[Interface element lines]
—————
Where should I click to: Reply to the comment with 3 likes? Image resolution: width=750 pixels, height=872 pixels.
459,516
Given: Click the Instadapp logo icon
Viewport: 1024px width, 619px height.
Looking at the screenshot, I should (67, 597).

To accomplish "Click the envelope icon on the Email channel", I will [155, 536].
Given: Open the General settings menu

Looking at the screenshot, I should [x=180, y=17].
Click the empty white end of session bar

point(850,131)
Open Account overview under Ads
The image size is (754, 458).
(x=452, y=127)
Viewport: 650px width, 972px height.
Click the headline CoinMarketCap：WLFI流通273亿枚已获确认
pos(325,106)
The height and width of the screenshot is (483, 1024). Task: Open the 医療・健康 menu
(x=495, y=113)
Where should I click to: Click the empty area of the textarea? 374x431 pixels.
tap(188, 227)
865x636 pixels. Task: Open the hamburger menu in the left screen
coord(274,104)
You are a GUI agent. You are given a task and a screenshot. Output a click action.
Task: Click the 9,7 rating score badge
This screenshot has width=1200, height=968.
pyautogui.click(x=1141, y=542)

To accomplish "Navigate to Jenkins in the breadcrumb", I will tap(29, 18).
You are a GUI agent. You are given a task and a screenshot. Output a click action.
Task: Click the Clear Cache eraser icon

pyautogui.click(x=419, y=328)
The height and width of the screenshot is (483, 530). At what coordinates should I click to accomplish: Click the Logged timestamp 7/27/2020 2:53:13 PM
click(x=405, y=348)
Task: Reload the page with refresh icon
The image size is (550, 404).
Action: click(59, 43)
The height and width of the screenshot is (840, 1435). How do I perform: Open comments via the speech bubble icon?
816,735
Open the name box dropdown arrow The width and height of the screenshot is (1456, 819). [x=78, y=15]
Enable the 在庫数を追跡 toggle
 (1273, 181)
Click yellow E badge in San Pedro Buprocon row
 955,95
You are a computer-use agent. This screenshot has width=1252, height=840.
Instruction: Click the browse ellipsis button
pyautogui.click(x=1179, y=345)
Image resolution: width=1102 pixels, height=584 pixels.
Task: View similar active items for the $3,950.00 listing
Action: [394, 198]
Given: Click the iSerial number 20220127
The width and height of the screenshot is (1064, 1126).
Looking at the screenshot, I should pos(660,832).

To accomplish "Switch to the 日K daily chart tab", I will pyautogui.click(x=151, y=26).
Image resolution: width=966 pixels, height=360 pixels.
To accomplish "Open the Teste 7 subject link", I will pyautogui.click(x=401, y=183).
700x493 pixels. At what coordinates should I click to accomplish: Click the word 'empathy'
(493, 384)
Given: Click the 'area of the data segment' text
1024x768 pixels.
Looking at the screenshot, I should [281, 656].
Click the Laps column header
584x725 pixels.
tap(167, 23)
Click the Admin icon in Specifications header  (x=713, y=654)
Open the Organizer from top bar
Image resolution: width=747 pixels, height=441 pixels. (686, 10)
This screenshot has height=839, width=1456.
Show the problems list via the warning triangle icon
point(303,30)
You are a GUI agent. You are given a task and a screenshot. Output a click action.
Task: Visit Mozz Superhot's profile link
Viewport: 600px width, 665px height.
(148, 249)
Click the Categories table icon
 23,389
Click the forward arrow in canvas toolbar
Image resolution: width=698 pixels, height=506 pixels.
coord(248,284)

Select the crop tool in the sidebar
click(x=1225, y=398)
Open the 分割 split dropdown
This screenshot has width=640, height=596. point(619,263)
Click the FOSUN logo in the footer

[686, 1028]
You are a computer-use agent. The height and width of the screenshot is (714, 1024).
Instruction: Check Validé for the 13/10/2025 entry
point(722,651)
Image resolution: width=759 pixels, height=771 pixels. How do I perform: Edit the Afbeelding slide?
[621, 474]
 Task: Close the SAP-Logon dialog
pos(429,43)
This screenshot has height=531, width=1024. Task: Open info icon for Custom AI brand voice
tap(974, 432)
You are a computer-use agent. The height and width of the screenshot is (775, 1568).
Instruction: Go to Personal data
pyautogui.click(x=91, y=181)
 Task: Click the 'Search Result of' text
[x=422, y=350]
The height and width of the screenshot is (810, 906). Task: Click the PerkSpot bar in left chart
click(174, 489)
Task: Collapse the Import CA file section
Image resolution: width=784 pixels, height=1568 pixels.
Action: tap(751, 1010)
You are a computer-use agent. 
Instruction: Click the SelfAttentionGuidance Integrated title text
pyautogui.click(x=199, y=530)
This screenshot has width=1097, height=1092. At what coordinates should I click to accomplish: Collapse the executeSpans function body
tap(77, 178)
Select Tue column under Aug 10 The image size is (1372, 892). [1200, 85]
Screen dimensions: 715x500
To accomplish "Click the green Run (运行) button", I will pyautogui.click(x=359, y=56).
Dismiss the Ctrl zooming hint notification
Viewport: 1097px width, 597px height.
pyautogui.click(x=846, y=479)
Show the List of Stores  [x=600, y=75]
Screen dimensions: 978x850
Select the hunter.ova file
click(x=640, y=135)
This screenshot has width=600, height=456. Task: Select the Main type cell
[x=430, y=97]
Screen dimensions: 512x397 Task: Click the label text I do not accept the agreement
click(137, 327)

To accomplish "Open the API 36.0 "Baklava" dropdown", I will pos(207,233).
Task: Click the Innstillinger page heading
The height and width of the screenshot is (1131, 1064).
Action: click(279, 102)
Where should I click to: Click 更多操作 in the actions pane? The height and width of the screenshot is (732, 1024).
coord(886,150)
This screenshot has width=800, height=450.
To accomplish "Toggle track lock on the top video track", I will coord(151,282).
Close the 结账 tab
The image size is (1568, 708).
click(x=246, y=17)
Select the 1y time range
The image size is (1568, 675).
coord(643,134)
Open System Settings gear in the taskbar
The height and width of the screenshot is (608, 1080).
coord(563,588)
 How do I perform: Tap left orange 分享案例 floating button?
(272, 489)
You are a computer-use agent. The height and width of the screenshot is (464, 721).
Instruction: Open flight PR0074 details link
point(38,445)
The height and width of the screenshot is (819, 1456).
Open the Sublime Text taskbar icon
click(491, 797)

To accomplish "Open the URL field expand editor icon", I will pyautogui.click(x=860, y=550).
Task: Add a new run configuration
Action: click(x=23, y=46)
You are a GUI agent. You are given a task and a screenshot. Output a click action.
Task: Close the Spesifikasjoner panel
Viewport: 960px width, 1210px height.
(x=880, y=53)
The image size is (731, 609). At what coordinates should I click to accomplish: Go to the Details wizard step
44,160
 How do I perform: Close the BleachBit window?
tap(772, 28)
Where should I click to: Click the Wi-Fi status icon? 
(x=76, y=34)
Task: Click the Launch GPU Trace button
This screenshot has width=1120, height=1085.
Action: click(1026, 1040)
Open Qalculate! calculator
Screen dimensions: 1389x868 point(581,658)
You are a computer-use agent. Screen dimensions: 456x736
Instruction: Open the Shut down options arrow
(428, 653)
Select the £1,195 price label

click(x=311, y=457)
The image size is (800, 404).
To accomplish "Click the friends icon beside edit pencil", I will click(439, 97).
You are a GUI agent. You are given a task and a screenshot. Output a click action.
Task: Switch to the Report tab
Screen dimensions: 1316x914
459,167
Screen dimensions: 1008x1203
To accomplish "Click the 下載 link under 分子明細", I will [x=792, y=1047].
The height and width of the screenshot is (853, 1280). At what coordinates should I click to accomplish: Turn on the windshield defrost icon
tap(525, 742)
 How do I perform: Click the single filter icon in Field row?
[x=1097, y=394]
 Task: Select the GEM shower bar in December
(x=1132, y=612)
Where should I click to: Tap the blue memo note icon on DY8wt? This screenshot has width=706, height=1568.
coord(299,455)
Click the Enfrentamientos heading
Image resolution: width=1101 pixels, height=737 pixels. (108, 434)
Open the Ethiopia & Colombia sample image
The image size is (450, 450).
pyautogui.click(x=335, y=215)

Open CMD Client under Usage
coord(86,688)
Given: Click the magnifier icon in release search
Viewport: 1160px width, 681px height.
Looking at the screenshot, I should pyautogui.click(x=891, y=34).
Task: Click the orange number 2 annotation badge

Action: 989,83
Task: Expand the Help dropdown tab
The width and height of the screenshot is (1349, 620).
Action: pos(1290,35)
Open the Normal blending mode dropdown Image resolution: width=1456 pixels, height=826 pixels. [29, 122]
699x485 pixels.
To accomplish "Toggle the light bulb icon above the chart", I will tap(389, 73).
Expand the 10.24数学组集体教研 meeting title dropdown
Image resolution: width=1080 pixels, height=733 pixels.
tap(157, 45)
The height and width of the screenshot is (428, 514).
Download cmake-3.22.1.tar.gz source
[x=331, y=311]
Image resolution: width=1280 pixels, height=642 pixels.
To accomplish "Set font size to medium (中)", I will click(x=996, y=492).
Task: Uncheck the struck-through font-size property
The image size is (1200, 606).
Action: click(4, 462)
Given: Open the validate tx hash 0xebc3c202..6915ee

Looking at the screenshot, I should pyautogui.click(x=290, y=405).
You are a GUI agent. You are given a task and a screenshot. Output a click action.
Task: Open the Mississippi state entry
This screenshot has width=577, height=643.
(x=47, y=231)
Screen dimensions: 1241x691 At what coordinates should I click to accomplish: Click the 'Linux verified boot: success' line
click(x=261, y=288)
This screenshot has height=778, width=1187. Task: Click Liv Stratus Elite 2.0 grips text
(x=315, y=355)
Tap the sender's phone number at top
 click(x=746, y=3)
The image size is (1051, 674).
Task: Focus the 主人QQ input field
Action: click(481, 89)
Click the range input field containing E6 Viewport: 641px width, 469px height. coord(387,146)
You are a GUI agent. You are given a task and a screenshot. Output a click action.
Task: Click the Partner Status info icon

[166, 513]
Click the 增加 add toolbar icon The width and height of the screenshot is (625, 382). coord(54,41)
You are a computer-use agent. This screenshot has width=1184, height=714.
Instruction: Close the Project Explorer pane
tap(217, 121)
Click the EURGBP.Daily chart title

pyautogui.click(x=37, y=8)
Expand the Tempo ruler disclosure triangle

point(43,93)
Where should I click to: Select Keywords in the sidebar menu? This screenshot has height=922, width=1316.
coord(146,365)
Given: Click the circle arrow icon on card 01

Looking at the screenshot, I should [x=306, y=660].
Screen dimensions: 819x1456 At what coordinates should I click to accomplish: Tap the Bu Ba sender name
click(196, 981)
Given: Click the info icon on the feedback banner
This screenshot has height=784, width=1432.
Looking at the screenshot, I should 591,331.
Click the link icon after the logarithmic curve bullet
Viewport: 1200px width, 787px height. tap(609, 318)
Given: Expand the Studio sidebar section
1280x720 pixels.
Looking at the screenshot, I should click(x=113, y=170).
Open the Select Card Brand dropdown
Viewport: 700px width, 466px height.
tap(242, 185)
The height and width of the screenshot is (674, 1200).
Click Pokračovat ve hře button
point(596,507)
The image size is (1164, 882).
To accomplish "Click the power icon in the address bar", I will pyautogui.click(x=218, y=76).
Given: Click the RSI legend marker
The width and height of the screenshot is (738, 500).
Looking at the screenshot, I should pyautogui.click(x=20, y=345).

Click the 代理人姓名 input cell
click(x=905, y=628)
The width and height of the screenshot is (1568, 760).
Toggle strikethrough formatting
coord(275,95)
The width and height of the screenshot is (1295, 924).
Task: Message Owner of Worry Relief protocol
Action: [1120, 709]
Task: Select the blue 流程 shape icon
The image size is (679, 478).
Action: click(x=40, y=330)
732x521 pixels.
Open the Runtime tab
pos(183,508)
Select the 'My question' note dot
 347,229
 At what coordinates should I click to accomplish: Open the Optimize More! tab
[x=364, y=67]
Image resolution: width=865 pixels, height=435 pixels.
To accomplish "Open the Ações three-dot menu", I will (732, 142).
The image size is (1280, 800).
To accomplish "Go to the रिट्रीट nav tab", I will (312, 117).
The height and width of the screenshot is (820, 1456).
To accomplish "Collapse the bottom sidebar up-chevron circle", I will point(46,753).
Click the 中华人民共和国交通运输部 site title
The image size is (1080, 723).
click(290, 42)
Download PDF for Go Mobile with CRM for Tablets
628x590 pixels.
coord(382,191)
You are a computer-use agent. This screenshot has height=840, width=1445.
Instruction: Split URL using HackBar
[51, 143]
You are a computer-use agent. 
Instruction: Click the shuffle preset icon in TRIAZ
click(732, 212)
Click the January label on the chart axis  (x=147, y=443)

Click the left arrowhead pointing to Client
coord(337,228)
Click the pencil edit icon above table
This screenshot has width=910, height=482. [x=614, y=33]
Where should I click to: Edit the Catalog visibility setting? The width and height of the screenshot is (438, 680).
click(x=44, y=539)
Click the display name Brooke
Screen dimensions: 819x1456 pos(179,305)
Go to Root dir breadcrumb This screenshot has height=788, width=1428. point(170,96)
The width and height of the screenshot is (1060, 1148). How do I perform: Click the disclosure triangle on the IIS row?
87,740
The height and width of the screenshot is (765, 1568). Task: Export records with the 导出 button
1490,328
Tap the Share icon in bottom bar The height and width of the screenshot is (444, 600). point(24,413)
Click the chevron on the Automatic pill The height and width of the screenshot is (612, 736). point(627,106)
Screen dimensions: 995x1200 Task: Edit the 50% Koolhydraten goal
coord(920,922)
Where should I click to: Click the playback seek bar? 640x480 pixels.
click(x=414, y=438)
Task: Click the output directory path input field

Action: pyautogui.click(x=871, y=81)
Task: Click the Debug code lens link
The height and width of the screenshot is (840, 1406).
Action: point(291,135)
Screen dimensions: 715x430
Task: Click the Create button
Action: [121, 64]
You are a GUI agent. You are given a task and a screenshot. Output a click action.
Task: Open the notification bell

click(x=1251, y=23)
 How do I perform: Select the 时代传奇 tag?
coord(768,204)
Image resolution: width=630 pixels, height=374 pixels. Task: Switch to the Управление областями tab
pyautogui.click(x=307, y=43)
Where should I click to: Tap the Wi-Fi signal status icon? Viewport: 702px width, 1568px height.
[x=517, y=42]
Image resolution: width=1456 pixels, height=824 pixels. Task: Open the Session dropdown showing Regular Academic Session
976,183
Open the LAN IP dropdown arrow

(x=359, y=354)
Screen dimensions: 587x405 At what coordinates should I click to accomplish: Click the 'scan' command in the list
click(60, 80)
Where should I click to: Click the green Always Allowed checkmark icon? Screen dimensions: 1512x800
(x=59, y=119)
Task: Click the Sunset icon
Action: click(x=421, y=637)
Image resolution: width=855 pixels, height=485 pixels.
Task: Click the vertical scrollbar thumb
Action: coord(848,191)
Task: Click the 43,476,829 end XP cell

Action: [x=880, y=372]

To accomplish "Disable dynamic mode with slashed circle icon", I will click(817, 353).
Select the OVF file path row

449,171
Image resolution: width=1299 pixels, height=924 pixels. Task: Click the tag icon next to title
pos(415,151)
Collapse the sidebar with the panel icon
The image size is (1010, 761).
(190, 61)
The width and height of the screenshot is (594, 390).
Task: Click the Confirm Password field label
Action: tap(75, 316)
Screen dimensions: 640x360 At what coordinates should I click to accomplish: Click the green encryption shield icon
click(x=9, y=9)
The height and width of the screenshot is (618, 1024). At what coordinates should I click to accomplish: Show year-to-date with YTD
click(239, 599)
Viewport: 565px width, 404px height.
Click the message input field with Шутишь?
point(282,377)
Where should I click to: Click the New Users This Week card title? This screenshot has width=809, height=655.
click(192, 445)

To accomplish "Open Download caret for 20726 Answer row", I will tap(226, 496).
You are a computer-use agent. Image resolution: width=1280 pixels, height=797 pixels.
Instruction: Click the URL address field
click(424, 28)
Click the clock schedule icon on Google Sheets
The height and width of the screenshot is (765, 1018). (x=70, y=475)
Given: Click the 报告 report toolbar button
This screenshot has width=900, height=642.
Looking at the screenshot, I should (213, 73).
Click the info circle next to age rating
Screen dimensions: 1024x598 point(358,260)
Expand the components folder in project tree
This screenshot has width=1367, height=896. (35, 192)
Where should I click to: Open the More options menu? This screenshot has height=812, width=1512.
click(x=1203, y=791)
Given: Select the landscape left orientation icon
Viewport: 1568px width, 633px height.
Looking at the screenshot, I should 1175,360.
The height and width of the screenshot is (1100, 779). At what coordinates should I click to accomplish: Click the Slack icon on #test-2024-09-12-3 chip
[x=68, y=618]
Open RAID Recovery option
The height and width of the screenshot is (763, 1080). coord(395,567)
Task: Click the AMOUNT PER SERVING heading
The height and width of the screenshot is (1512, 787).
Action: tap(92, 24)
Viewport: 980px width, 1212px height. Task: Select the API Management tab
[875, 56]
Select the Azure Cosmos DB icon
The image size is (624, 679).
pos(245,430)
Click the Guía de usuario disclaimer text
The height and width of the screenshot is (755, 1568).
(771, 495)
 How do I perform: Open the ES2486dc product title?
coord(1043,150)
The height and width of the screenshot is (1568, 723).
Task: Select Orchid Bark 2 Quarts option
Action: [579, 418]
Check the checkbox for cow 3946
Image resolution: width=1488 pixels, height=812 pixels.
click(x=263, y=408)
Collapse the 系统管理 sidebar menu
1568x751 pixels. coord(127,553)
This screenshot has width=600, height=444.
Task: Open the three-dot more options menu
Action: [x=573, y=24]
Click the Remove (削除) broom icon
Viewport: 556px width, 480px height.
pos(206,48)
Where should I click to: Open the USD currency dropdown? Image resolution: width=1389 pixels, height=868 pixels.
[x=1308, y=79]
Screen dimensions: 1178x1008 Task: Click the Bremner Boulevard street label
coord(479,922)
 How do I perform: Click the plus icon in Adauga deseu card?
—————
* [Instruction]: Copy the lines verbatim, beginning with the line that contains "Screen dimensions: 512x397" and ending after the line that contains "(x=880, y=53)".

* [Response]:
Screen dimensions: 512x397 Task: Click the label text I do not accept the agreement
click(137, 327)

To accomplish "Open the API 36.0 "Baklava" dropdown", I will pos(207,233).
Task: Click the Innstillinger page heading
The height and width of the screenshot is (1131, 1064).
Action: click(279, 102)
Where should I click to: Click 更多操作 in the actions pane? The height and width of the screenshot is (732, 1024).
coord(886,150)
This screenshot has width=800, height=450.
To accomplish "Toggle track lock on the top video track", I will coord(151,282).
Close the 结账 tab
The image size is (1568, 708).
click(x=246, y=17)
Select the 1y time range
The image size is (1568, 675).
coord(643,134)
Open System Settings gear in the taskbar
The height and width of the screenshot is (608, 1080).
coord(563,588)
 How do I perform: Tap left orange 分享案例 floating button?
(272, 489)
You are a computer-use agent. The height and width of the screenshot is (464, 721).
Instruction: Open flight PR0074 details link
point(38,445)
The height and width of the screenshot is (819, 1456).
Open the Sublime Text taskbar icon
click(491, 797)

To accomplish "Open the URL field expand editor icon", I will pyautogui.click(x=860, y=550).
Task: Add a new run configuration
Action: click(x=23, y=46)
You are a GUI agent. You are given a task and a screenshot. Output a click action.
Task: Close the Spesifikasjoner panel
Viewport: 960px width, 1210px height.
(x=880, y=53)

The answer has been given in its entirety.